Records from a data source
━━━━━━━━━━━━━━━━
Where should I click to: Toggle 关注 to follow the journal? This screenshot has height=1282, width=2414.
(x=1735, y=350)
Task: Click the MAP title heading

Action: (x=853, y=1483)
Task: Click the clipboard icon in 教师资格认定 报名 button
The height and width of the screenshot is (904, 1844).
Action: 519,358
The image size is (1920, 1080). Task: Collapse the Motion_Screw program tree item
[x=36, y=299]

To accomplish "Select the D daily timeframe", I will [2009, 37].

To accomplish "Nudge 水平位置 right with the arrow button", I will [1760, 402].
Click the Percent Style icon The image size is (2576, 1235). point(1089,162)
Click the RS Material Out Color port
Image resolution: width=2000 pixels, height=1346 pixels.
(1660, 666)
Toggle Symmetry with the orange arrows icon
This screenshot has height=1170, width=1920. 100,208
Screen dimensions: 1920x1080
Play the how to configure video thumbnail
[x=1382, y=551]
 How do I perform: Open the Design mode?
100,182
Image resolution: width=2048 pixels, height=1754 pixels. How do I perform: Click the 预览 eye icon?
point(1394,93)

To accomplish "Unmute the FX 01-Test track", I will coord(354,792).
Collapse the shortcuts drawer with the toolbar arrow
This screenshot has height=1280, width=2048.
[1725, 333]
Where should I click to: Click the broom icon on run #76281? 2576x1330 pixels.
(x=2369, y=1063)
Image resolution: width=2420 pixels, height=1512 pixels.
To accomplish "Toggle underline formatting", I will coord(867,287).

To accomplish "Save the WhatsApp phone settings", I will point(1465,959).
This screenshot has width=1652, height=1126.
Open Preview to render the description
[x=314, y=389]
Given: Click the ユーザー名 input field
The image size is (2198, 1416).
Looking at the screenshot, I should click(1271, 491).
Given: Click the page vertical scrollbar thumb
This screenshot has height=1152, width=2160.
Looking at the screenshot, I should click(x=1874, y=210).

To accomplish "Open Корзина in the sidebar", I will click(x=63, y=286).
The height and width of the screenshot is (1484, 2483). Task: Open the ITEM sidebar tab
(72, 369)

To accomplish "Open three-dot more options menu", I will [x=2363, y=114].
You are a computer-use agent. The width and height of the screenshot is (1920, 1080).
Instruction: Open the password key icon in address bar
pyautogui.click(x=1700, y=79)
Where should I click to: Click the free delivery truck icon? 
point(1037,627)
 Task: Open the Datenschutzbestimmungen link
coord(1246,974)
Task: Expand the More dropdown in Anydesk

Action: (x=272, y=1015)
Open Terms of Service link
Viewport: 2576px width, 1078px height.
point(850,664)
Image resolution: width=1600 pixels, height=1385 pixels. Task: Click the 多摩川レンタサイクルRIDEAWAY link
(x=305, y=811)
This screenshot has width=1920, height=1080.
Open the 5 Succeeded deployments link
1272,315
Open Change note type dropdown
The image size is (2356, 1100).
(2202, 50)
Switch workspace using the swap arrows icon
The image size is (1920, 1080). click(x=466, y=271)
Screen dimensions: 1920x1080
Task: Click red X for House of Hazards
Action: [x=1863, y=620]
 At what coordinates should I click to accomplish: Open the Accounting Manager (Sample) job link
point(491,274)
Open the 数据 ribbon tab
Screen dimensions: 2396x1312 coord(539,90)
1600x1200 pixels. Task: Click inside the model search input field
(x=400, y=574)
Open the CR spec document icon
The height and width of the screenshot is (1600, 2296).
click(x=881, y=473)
━━━━━━━━━━━━━━━━
=== Exercise ===
Every entry above needs to be quoted exactly.

=== Response to this task ===
Where should I click to: Toggle 关注 to follow the journal? This screenshot has height=1282, width=2414.
(x=1735, y=350)
Task: Click the MAP title heading

Action: (x=853, y=1483)
Task: Click the clipboard icon in 教师资格认定 报名 button
The height and width of the screenshot is (904, 1844).
Action: 519,358
The image size is (1920, 1080). Task: Collapse the Motion_Screw program tree item
[x=36, y=299]

To accomplish "Select the D daily timeframe", I will [2009, 37].

To accomplish "Nudge 水平位置 right with the arrow button", I will [1760, 402].
Click the Percent Style icon The image size is (2576, 1235). point(1089,162)
Click the RS Material Out Color port
Image resolution: width=2000 pixels, height=1346 pixels.
(1660, 666)
Toggle Symmetry with the orange arrows icon
This screenshot has height=1170, width=1920. 100,208
Screen dimensions: 1920x1080
Play the how to configure video thumbnail
[x=1382, y=551]
 How do I perform: Open the Design mode?
100,182
Image resolution: width=2048 pixels, height=1754 pixels. How do I perform: Click the 预览 eye icon?
point(1394,93)

To accomplish "Unmute the FX 01-Test track", I will coord(354,792).
Collapse the shortcuts drawer with the toolbar arrow
This screenshot has height=1280, width=2048.
[1725, 333]
Where should I click to: Click the broom icon on run #76281? 2576x1330 pixels.
(x=2369, y=1063)
Image resolution: width=2420 pixels, height=1512 pixels.
To accomplish "Toggle underline formatting", I will coord(867,287).

To accomplish "Save the WhatsApp phone settings", I will point(1465,959).
This screenshot has width=1652, height=1126.
Open Preview to render the description
[x=314, y=389]
Given: Click the ユーザー名 input field
The image size is (2198, 1416).
Looking at the screenshot, I should click(1271, 491).
Given: Click the page vertical scrollbar thumb
This screenshot has height=1152, width=2160.
Looking at the screenshot, I should click(x=1874, y=210).

To accomplish "Open Корзина in the sidebar", I will click(x=63, y=286).
The height and width of the screenshot is (1484, 2483). Task: Open the ITEM sidebar tab
(72, 369)

To accomplish "Open three-dot more options menu", I will [x=2363, y=114].
You are a computer-use agent. The width and height of the screenshot is (1920, 1080).
Instruction: Open the password key icon in address bar
pyautogui.click(x=1700, y=79)
Where should I click to: Click the free delivery truck icon? 
point(1037,627)
 Task: Open the Datenschutzbestimmungen link
coord(1246,974)
Task: Expand the More dropdown in Anydesk

Action: (x=272, y=1015)
Open Terms of Service link
Viewport: 2576px width, 1078px height.
point(850,664)
Image resolution: width=1600 pixels, height=1385 pixels. Task: Click the 多摩川レンタサイクルRIDEAWAY link
(x=305, y=811)
This screenshot has width=1920, height=1080.
Open the 5 Succeeded deployments link
1272,315
Open Change note type dropdown
The image size is (2356, 1100).
(2202, 50)
Switch workspace using the swap arrows icon
The image size is (1920, 1080). click(x=466, y=271)
Screen dimensions: 1920x1080
Task: Click red X for House of Hazards
Action: [x=1863, y=620]
 At what coordinates should I click to accomplish: Open the Accounting Manager (Sample) job link
point(491,274)
Open the 数据 ribbon tab
Screen dimensions: 2396x1312 coord(539,90)
1600x1200 pixels. Task: Click inside the model search input field
(x=400, y=574)
Open the CR spec document icon
The height and width of the screenshot is (1600, 2296).
click(x=881, y=473)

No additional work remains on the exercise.